To our knowledge, no previous studies have quantitatively characterized the spatial proximity of two puncture sites in dental local anesthetic cartridges. This descriptive analysis, therefore, represents the first report to define the spatial characteristics of double puncture using quantitative indices. Because dental local anesthetic cartridges are primary packaging for injectable pharmaceuticals and rubber stoppers directly contact the drug, puncture-associated stopper damage is relevant not only to instrument handling but also to pharmaceutical safety considerations.

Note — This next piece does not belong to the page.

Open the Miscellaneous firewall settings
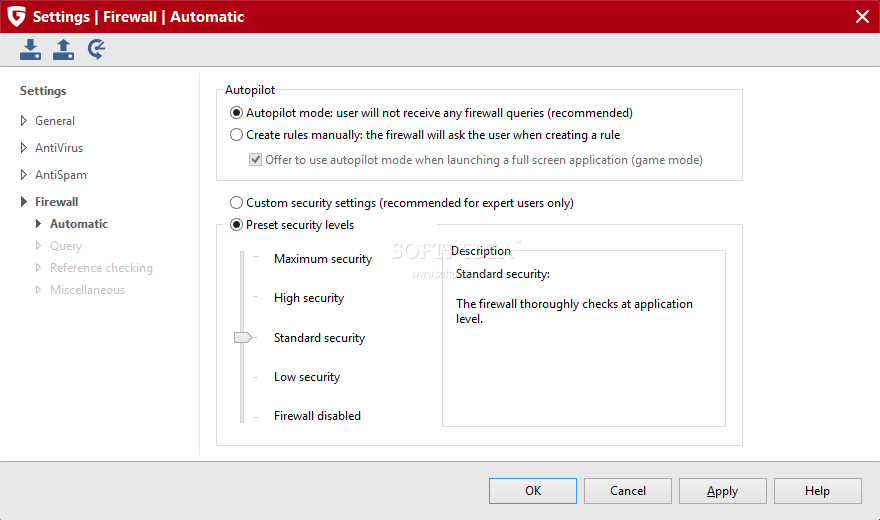The image size is (880, 520). (87, 290)
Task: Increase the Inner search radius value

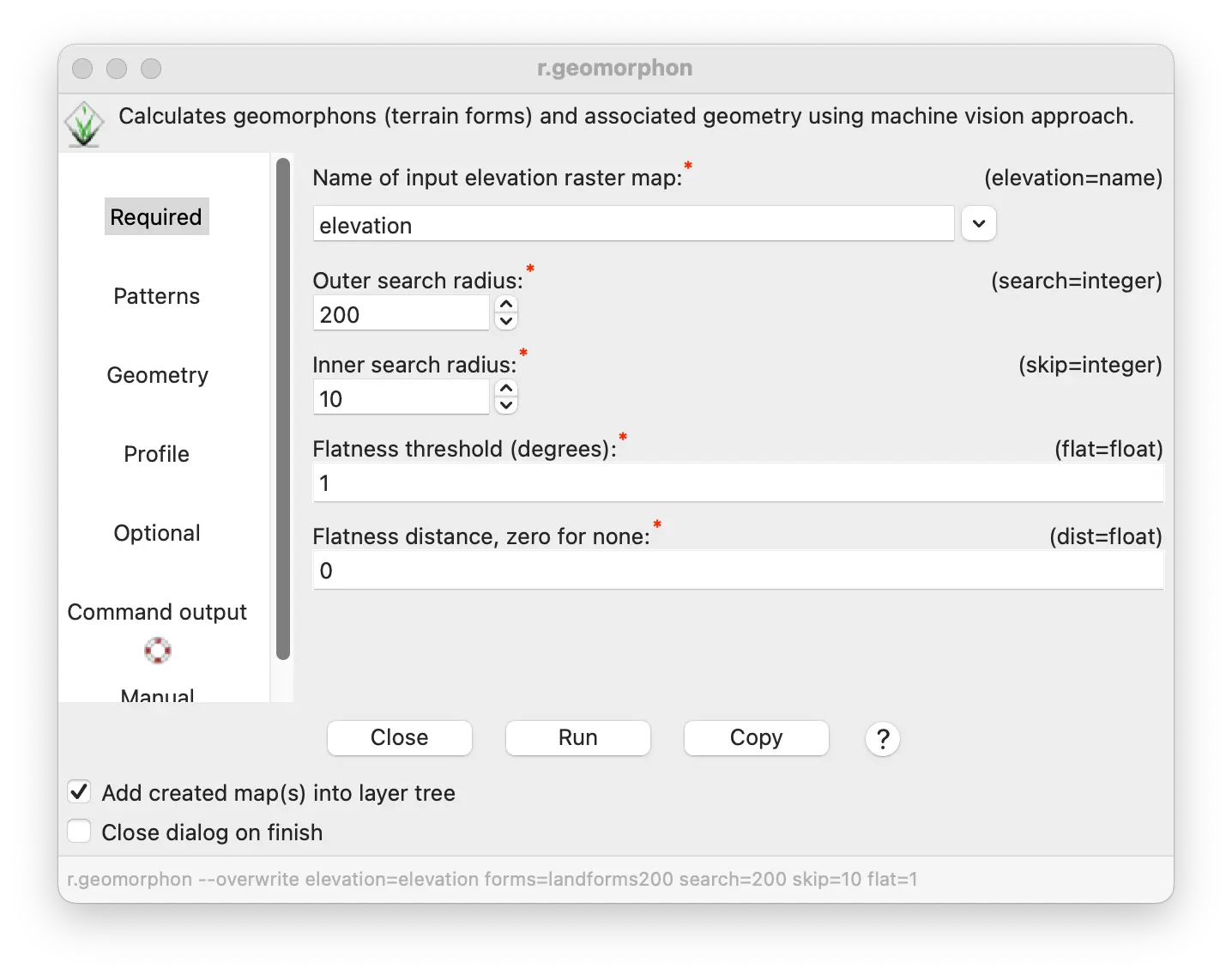Action: [x=507, y=389]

Several limitations must be acknowledged. First, the second puncture was performed under standardized conditions and did not reflect variability in clinical practice, limiting generalizability. Second, only a single cartridge product was evaluated, and variations across manufacturers may influence puncture behavior. Third, morphological changes in dental injection needles due to repeated use were not directly assessed. Finally, this study evaluated spatial features of puncture sites rather than coring itself, and the relationship between spatial overlap and coring remains to be established. All experiments were performed under in vitro conditions and therefore may not fully represent clinical environments.
Conclusions
Double puncture of dental local anesthetic cartridges demonstrated a strong tendency to occur within a restricted spatial area, with approximately 30% of cartridges exhibiting inter-puncture distances of ≤ 0.25 mm. These findings indicate that repeated puncture events are likely to converge spatially rather than distribute randomly across the rubber stopper surface.
When an initial puncture fails due to incomplete penetration or deviation of the needle tip, avoiding repuncture of the same cartridge and replacing it with a new one may represent a reasonable measure to mitigate potential rubber stopper damage and reduce the likelihood of coring. To our knowledge, this study is the first spatially based investigation to evaluate the procedural implications of puncture patterns in dental local anesthetic cartridges, offering novel insight for dental clinical practice and the safety management of injectable pharmaceutical products.